In this case, Starling got in to the habit of plucking her eyebrows and extra hair from her body to look neat and clean like other women, but she didn't realize she was getting obsessed with this habit.

"I've always obsessed about plucking my eyebrows," Starling said in a Daily Mail report.

"I wanted to get the shape just right and would spend ages plucking out the tiny hairs until they were perfect. Like all young women I wanted to look my best," she added.

She was just 16 when she became a mother and gave birth to a girl in her toilet. She had no idea about her pregnancy and felt she was just constipated.

"I'd had a bad stomach all day and thought I was constipated. I pushed and heard a cry," Starling said.

"When I looked down the toilet there was a baby. I was so shocked I screamed for my mum and she scooped it out," she added.

She explained that she was too young to recognize the signs of pregnancy. Starling and her 17-year-old boyfriend took the decision of looking after their baby.

The couple broke up when the baby, Lousie, was 18-months-old and she met her present fiancé Martin Thompson.

Starling spent all her time looking after her baby, the problem started when her daughter turned four and started schooling. Starling started plucking her eyebrows in order to avoid panicking and worrying about her daughter that is how her addiction started.

"She had been my life, night and day, for four years ever since I was 16 years old. Because I had her at such a young age, I'd never known any other way of life - and I was totally lost without her," Starling said.

"Since I'd become an adult my job was to look after Louise. When she was at school I didn't know who I was and I started suffering severe anxiety," she added.

She started plucking her hair when she was home alone and stopped doing it when her daughter and fiancé returned home. Her habit left her with scars all over her body, on her face, stomach and even her breasts.

"I could pick at the same tiny hair for hours. It would bleed but I still got a sense of relief when I got it out," she said

She tried sharing her condition with her friends but they simply laughed at this matter. She felt nobody cared about her and carried on with her addiction.

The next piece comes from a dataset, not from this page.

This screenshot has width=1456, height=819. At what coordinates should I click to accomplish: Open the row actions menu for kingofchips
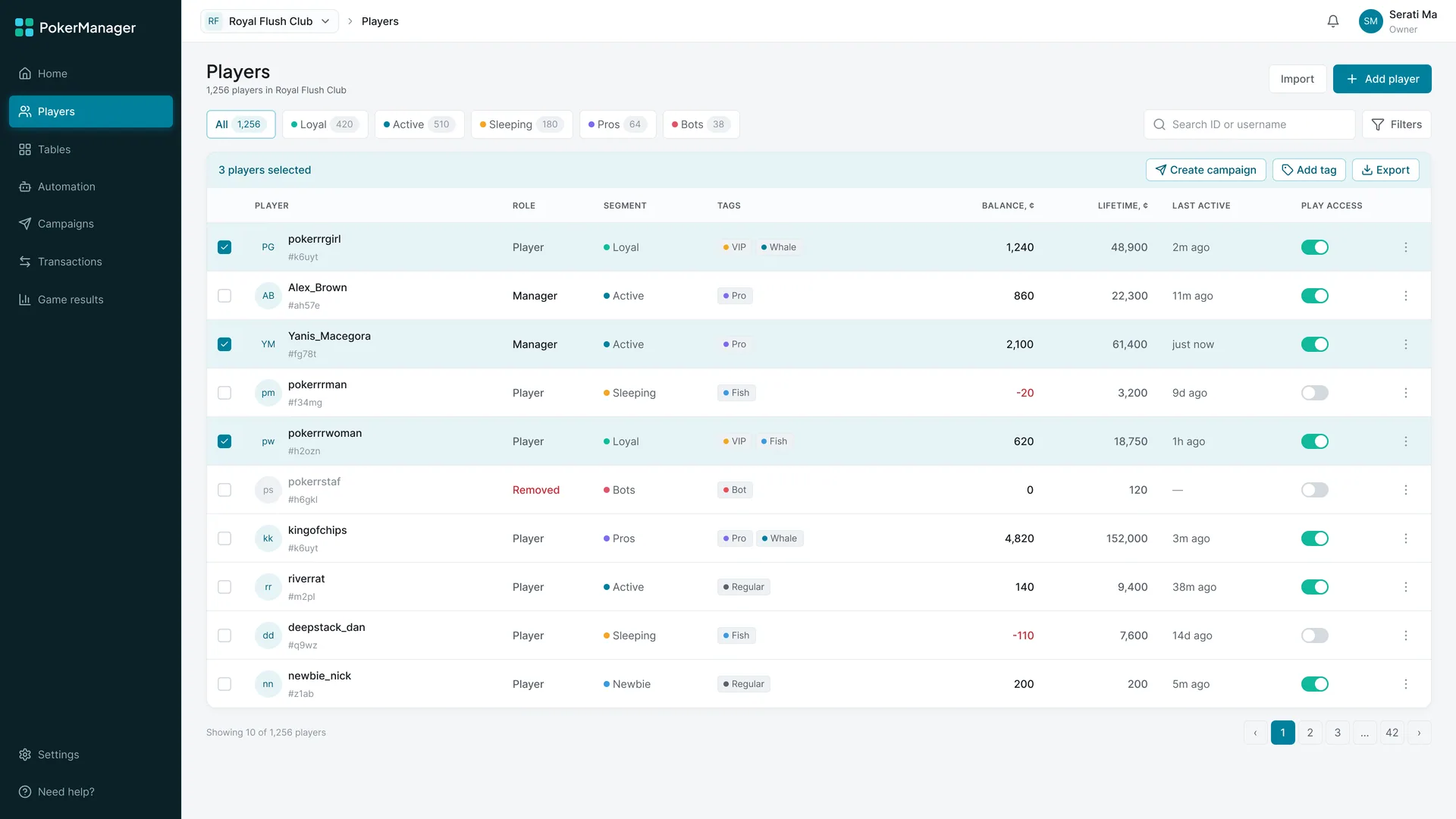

All this continued till her fiancé's mother Kathy Thompson saw her scars and advised her to get some help as her condition was serious. She found it difficult to reveal her condition to her partner Martin.

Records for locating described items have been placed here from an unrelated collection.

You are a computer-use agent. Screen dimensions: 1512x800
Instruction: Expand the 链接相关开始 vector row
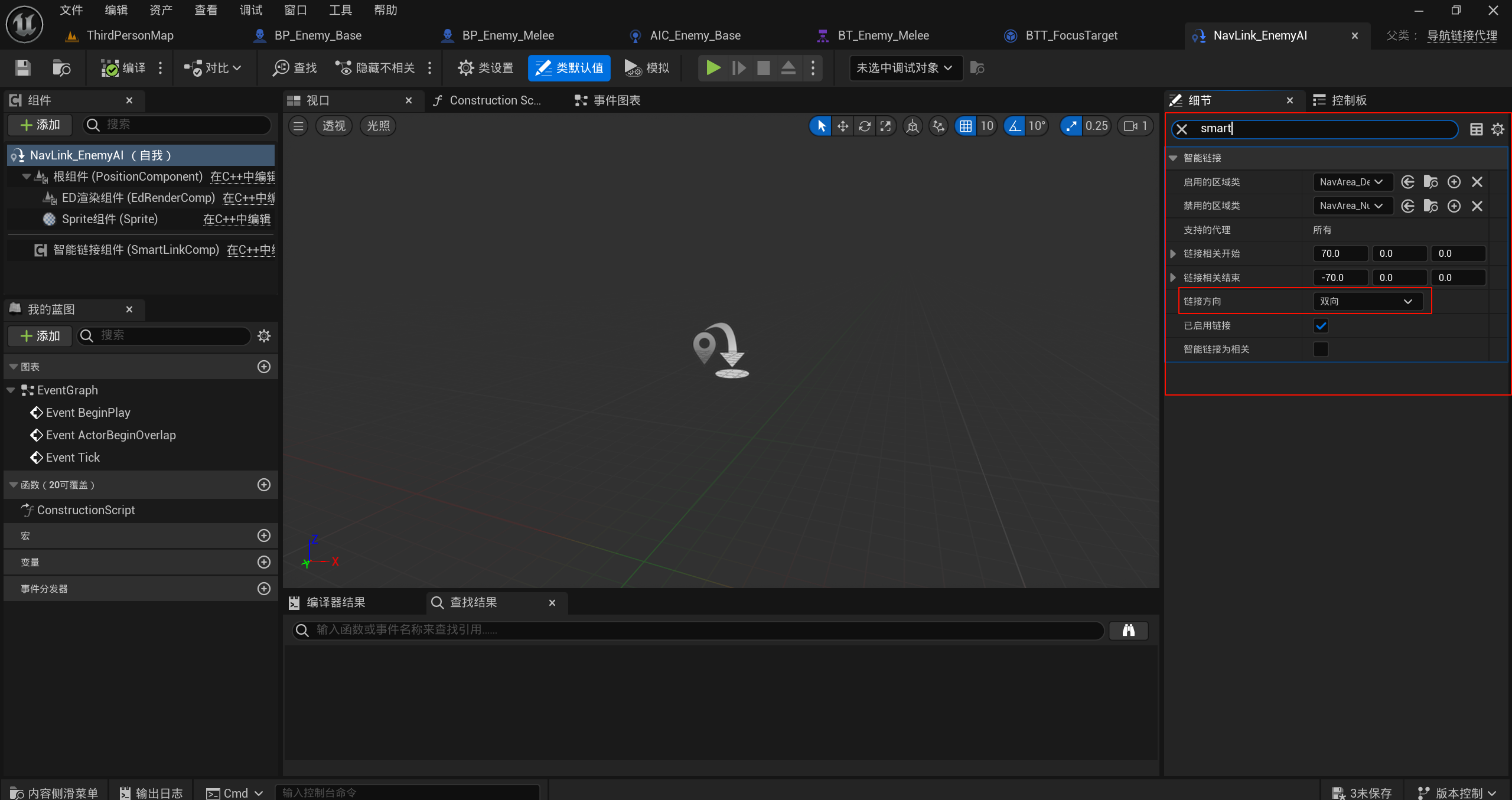pos(1174,253)
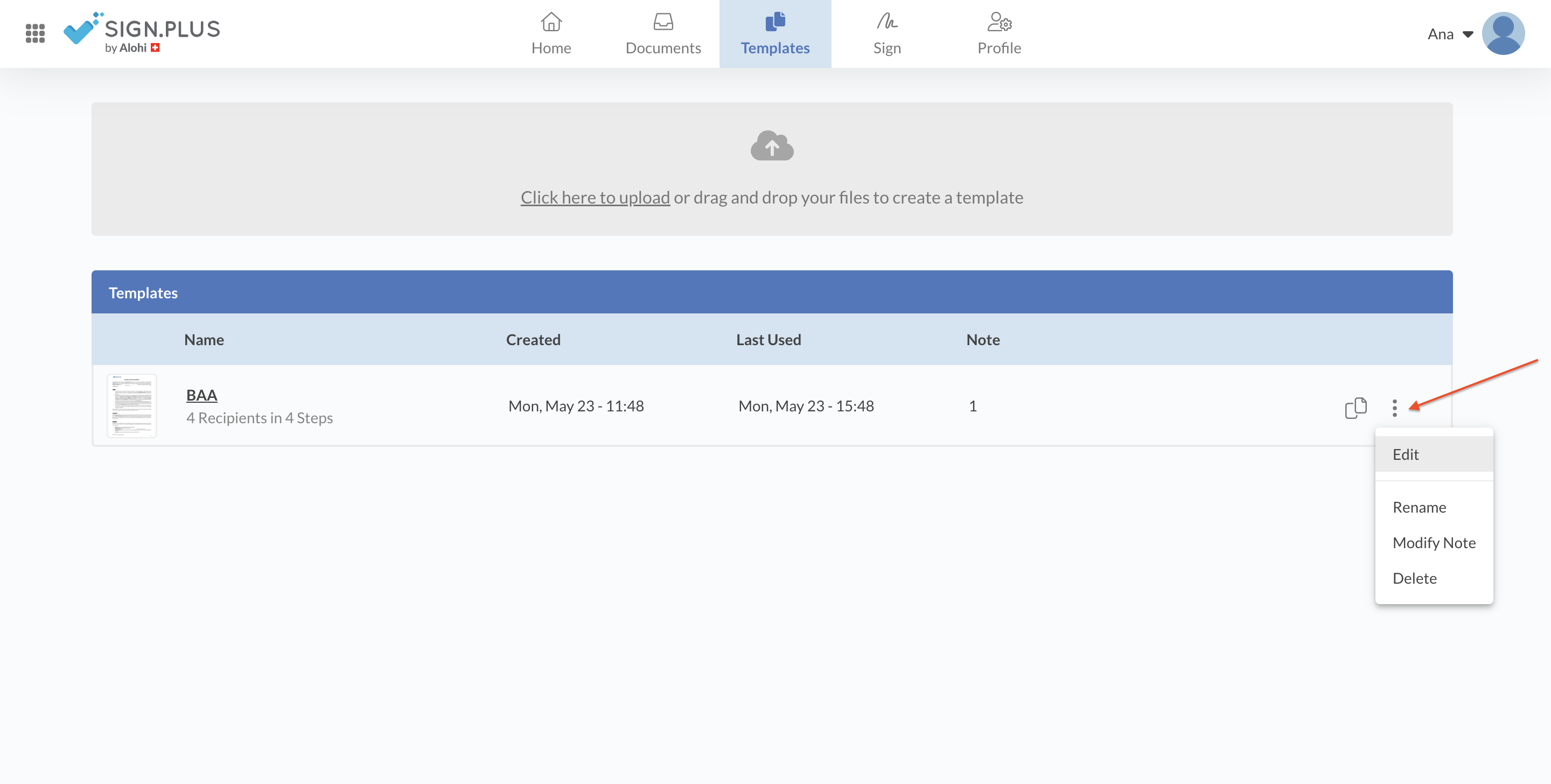Go to the Home tab
The image size is (1551, 784).
point(551,34)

"Telling Martin was the hardest part because I'd done such a good job of hiding it. He was devastated and begged me to get help," she said.

Starling consulted a psychologist in 2011 when she was diagnosed with the condition dermatillomania.

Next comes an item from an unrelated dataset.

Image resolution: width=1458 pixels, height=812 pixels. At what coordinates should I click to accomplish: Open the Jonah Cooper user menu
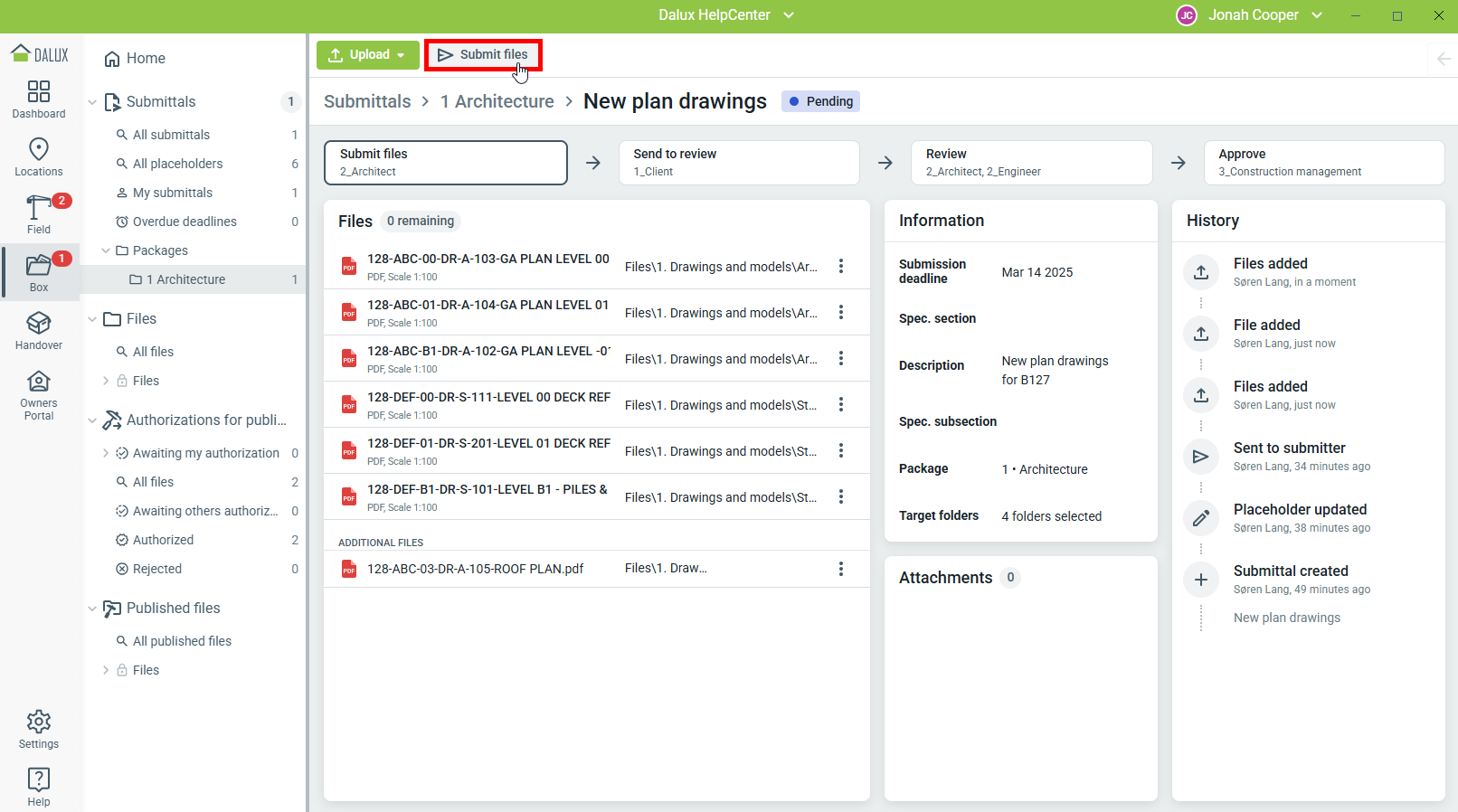1252,15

Her condition worsened when she started using her daughter's pencil sharpener for removing her hair after her husband took all her tweezers away. She started growing her nails too so that she could use them.

"I turned myself into a pair of human tweezers," she said.

Her fiancé was forced to leave his job as a plumbing and heating engineer and turn into a full time caretaker for her. She still has hopes of recovering from this condition with the help of counseling and the love and support of her close ones. She has started wearing clothes, which keep her covered and baths in the dark so she does not see her hair and get the urge to pluck them.